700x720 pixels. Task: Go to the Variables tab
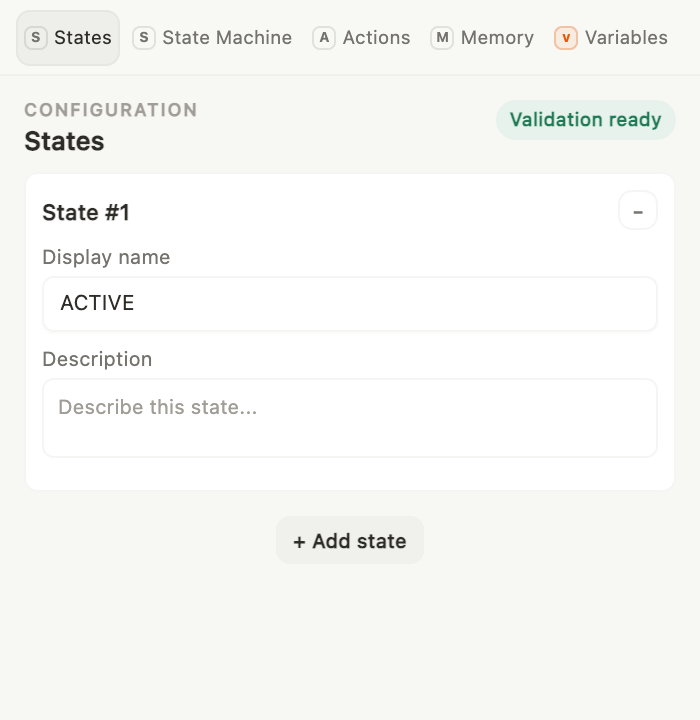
——
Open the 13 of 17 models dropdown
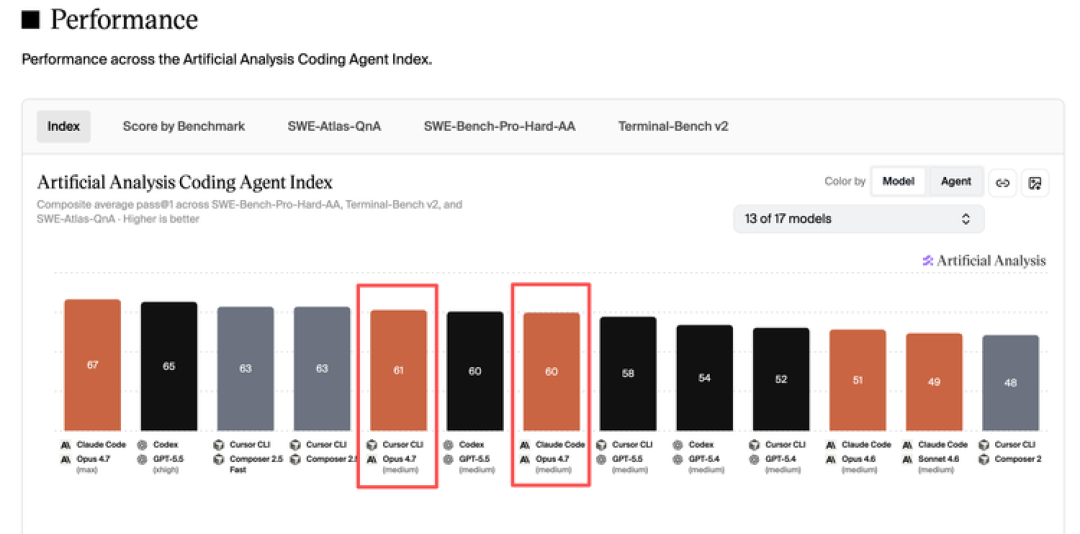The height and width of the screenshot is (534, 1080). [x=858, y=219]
——
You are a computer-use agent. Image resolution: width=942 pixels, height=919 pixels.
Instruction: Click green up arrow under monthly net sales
——
§ Work task:
Which lines of the listing contain the word "pixels"? Copy each of them.

§ Response:
700x720 pixels. Task: Go to the Variables tab
You are a computer-use agent. Image resolution: width=942 pixels, height=919 pixels.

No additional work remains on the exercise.